Turn the valve back fully counter-clockwise to reopen. Don't force it — gate valves can snap their stems if over-torqued, and ball valves don't need force to open.

While you have water off, walk through the house. Any tap dripping with the main closed means there's a leak somewhere downstream of the valve. Worth investigating.

What if it's seized

Many older homes have shut-offs that have never been turned in 20–30 years. They seize up. If yours won't move:

Don't force it — a snapped valve stem with the valve in an unknown position is worse than no shut-off at all.

Call us during business hours. Replacing a seized main shut-off is usually a same-day job: we coordinate with the city to shut off at the curb, swap the valve for a modern ball valve, and you're back online in an afternoon.
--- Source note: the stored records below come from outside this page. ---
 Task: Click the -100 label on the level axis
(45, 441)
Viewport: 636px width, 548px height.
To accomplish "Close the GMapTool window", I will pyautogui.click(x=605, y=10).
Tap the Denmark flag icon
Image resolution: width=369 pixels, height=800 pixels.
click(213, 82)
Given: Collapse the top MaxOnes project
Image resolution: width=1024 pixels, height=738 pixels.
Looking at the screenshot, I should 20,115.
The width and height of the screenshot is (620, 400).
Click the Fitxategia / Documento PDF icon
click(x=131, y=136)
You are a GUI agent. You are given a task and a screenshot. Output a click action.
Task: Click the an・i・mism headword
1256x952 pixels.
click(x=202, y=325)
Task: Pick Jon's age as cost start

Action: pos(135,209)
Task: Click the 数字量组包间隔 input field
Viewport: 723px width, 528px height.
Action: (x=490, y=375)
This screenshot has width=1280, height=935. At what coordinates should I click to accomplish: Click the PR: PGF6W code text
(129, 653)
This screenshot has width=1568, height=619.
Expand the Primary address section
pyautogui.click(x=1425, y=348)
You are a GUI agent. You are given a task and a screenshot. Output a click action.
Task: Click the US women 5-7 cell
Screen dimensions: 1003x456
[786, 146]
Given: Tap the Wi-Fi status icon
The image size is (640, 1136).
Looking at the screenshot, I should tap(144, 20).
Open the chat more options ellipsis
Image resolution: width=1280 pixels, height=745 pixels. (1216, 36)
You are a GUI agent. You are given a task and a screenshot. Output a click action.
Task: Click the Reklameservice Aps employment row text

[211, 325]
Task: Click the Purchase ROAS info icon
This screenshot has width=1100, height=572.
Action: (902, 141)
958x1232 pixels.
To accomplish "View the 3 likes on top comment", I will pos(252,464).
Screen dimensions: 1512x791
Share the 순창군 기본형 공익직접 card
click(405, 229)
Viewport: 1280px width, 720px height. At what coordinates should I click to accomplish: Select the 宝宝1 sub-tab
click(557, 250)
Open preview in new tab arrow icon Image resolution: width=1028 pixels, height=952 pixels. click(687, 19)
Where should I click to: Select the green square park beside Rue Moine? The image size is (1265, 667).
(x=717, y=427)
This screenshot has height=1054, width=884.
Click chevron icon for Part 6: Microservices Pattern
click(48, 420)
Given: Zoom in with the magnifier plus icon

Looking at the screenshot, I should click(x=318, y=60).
If your home doesn't have a curb stop and the only shut-off is the seized indoor one, you'll need the city water crew on-site for the swap. We arrange this for you.

Bonus: know your other shut-offs too

Each toilet has its own shut-off near the floor (small chrome valve on the supply line). Each sink has shut-offs under the cabinet. Your water heater has shut-offs on the cold inlet (and sometimes the gas line). Knowing each fixture's local shut-off lets you isolate just that fixture without killing water to the whole house.

Take 10 minutes one Saturday and label every shut-off in your home with masking tape. Future-you (and us) will thank you.